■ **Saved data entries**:
»»

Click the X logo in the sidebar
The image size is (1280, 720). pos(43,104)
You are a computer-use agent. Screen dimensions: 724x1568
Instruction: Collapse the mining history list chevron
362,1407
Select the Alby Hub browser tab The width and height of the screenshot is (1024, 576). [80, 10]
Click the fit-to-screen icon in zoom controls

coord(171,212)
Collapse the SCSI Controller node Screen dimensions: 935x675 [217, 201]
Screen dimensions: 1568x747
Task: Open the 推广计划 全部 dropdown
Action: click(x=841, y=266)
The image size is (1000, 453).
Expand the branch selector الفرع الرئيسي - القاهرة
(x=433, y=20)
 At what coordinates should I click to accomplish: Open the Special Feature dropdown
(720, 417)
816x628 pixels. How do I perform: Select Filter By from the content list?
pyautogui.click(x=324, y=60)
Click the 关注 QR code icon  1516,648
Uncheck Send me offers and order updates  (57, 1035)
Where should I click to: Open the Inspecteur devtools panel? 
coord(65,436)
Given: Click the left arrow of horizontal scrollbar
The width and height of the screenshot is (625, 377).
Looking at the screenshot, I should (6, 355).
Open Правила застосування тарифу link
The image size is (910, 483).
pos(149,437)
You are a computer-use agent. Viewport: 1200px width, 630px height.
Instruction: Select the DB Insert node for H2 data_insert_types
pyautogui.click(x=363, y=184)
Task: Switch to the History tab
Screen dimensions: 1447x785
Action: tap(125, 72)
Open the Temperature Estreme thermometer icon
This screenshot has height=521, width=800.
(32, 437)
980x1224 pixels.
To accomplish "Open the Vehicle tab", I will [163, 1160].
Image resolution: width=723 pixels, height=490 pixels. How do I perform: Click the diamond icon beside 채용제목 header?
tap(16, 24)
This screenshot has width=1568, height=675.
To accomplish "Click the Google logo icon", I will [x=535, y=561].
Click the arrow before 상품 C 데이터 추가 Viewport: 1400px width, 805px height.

««

■ **What the task asks**: The expected output is the run of lines from the one holding "Open the Temperature Estreme thermometer icon" to the last line of the entries above, each reproduced character for character.

■ **Exercise result**:
Open the Temperature Estreme thermometer icon
This screenshot has height=521, width=800.
(32, 437)
980x1224 pixels.
To accomplish "Open the Vehicle tab", I will [163, 1160].
Image resolution: width=723 pixels, height=490 pixels. How do I perform: Click the diamond icon beside 채용제목 header?
tap(16, 24)
This screenshot has width=1568, height=675.
To accomplish "Click the Google logo icon", I will [x=535, y=561].
Click the arrow before 상품 C 데이터 추가 Viewport: 1400px width, 805px height.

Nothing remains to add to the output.